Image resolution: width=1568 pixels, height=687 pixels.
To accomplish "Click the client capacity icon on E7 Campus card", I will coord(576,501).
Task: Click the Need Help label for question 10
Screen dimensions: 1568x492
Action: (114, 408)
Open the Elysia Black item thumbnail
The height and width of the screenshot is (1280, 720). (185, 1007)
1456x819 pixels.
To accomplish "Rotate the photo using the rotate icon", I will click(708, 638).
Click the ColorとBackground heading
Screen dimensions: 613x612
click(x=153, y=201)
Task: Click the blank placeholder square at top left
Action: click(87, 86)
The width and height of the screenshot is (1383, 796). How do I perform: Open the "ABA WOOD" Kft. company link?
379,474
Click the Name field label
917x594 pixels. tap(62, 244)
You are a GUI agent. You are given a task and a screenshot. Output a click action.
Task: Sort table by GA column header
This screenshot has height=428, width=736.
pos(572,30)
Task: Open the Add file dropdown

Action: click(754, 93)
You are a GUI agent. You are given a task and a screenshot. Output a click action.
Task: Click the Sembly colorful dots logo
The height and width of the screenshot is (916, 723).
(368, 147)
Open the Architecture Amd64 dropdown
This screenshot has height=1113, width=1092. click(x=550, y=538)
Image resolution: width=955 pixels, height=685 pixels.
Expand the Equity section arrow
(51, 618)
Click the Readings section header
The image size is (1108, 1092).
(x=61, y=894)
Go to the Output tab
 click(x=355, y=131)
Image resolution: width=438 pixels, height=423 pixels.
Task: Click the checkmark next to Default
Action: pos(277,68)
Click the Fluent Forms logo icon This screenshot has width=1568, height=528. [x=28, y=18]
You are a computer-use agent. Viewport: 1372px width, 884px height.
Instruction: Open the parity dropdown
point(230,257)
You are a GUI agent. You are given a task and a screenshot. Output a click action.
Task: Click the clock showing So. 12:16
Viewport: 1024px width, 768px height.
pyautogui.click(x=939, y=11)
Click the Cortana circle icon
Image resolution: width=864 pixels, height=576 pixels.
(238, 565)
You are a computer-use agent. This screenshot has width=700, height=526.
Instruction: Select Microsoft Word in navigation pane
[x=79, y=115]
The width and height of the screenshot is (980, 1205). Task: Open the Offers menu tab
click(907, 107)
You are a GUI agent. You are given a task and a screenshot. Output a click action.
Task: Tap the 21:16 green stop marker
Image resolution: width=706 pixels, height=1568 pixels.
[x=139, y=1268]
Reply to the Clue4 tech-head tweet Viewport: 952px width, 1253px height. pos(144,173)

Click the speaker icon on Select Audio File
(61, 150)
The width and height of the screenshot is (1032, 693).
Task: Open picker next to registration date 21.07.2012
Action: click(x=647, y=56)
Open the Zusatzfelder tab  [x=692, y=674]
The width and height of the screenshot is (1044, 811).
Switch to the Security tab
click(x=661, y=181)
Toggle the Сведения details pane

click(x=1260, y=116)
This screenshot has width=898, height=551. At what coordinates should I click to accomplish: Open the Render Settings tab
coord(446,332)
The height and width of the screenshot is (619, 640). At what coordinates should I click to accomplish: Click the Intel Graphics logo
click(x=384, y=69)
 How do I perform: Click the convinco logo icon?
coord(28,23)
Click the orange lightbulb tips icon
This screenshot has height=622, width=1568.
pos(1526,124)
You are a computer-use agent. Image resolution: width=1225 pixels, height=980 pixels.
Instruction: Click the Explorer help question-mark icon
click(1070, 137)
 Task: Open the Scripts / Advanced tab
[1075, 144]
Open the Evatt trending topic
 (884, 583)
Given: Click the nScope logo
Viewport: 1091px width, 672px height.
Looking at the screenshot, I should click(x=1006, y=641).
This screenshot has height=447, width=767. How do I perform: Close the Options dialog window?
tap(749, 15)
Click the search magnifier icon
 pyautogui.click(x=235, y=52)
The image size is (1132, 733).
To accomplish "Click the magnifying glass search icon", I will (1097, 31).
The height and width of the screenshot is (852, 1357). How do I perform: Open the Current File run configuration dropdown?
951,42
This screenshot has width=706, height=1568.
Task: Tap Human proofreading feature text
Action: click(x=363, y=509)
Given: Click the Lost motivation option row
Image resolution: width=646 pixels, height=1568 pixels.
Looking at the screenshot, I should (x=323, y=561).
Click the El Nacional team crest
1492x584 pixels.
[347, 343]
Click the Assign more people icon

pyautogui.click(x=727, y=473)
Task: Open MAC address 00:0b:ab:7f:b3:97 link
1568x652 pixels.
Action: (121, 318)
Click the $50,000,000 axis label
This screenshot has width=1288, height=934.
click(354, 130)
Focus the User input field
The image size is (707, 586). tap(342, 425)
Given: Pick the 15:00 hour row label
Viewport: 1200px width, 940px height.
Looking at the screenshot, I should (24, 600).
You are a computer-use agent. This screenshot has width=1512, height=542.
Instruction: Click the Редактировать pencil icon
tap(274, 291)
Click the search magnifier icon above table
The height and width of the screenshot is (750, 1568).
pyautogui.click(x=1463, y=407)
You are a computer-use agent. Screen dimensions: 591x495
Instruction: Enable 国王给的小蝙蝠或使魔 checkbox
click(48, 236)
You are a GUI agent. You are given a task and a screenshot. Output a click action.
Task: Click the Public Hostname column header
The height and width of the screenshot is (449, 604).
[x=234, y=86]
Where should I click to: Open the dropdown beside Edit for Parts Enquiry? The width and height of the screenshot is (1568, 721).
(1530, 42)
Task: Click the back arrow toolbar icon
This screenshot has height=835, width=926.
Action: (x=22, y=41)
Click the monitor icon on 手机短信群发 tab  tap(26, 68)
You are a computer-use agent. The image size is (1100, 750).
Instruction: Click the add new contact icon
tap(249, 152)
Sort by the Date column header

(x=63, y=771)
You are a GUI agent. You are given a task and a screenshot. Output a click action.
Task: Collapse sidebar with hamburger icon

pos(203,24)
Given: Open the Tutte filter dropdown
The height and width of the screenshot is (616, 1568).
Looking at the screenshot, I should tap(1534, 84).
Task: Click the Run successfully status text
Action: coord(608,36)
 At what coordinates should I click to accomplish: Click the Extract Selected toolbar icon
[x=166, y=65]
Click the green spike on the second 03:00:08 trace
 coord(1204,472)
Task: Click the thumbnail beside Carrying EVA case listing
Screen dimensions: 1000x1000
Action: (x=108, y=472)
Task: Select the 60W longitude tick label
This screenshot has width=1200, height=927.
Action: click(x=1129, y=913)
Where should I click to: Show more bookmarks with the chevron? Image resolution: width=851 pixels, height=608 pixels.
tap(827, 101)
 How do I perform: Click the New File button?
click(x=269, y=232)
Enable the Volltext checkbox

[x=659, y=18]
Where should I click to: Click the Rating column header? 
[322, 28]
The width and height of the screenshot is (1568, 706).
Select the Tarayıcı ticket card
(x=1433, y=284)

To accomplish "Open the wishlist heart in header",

———

◆ WORK ORDER:
Out of the records above, pull each line containing the word "table".

◆ SOLUTION TO THIS EXERCISE:
Task: Sort table by GA column header
Click the search magnifier icon above table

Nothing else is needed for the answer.